“O passado traz consigo um índice misterioso,
que o impele à redenção. Pois não somos tocados
por um sopro do ar que foi respirado antes?
Não existem, nas vozes que escutamos, ecos de
vozes que emudeceram?”
(Walter Benjamin)
Anoiteceu, hoje, antigamente. E eu, de antigo, estou assim tão goldenbergueano no sentimento e no estilo. Não é simples precisar o que me faz de novo, súbito, um menino olhando a Cidade de janelas bem abertas, aboletado no banco de trás do automóvel de meu pai, as gotas de chuva dispostas no pára-brisa como essas infinitas luzes de natal, “apagando e acendendo em cores” múltiplas e alternadas desse caleidoscópio de emoções.
Espocam os fogos de uma memória sentimental, única a nos transportar impunemente além das cercas do tempo e da impiedade da linha da História, que algum dia alguém pretendeu reta e de mão-única, para morte do sonho e desperança de nossa redenção. Porque se a memória não passa de um museu pessoal de representações por definição apartadas dos obejtos a que se reportam, fundamental, ainda que morta, é na emoção que os instantes preciosos podem renascer e rebrilhar fazendo tudo, novamente, ter sentido. E, como no sonho, o tempo é vencido e uma outra História emerge como trama de múltiplos sentidos, redimidos os arroubos de vida dos grilhões de uma desmascarada sensatez.
Só no devaneio pode-se estar presentemente nos lugares outros e viver as dimensões do não-tempo que permitem aos mortos ressuscitar. Só na emoção os corpos transcendem os seus limites no espaço e se interocupam, e o mesmo pode ser de novo e de novo e sempre. A razão procurou fundar uma consciência transcendental e dialeticamente gerou o tempo a lhe aprisionar em seu fluxo inexorável, infinitamente. O sentido do tempo gera a falta de sentido da vida. Só a emoção e o sonho podem efetivamente deter o curso eterno do rio sempre outro e fundar a individualidade. Porque todos raciocinam da mesma maneira, tempo, espaço, causa, efeito; mas se ninguém sente da mesma maneira, sentir de novo o mesmo, ressentir, é a prova da existência singular. Uma singularidade fundada pelo ressentimento.
E assim, nas luzes da noite refletidas, eu sou, a despeito de tudo, “mesmo que o tempo e a distância digam não”. As insensatezes e as desimportâncias todas fundam a minha existência e me distinguem, muito antes dos meus “grandes feitos”, em geral bastante parecidos com os do meu vizinho.
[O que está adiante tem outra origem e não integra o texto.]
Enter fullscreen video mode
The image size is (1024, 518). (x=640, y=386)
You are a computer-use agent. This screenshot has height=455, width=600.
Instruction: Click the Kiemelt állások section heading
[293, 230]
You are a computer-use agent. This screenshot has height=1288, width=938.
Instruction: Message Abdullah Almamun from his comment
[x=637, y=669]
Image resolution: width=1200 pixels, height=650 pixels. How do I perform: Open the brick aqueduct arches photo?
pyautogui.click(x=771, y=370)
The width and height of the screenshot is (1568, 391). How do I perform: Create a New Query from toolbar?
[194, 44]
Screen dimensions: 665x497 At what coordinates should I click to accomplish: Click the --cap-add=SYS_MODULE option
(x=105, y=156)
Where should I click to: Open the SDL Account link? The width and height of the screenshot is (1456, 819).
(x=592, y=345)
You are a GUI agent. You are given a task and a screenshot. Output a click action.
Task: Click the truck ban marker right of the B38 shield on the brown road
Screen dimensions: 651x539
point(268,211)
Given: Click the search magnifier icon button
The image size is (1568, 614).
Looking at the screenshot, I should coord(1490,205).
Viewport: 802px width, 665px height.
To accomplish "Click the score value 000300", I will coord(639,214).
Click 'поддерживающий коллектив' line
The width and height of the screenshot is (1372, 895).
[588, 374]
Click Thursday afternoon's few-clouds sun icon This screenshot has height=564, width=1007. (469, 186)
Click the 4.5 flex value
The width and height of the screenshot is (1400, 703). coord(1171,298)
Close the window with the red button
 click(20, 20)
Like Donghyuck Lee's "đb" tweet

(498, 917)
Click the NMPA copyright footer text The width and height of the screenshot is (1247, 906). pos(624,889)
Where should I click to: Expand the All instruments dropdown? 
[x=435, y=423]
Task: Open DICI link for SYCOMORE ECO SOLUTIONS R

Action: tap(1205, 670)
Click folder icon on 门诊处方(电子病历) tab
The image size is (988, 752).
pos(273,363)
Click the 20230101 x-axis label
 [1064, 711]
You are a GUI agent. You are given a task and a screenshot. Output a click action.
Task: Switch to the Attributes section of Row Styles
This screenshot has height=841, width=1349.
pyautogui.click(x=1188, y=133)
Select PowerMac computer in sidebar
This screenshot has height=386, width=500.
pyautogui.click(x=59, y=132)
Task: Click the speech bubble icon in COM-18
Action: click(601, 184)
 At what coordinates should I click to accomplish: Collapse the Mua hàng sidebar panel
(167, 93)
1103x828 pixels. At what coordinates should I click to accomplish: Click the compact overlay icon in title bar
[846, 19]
Nascer, morrer, casar, ser promovido, proclamar a república, fazer mil gols é o que nos aproxima. A emoção de cada gol é o que nos distingue. Ter filhos, temos todos. Uma emoção ao lado do filho é absolutamente única. Por isso o nascimento do filho é, ao contrário do que reza o senso, o momento menos importante da vida de um pai. O pai se faz a cada sorriso, a cada palavra, as não ditas antes até das ditas. Um homem se faz cosendo os retalhos de seus sentimentos menos grandiloqüentes, tecendo a colcha que há de deslindar seus desatinos e enganar seu destino fatal.
“Espelho da minha mágoa, meus olhos são poças d’água”. Caminhando entre os restos da cidade chovida, meus mortos, meus filhos, meus ausentes, meu eu, estão todos vivos demais, no mesmo instante. Aqui.
Sinceramente comovido, choro. E mais não digo, porque não é preciso. Gosto de você de maneira imunda.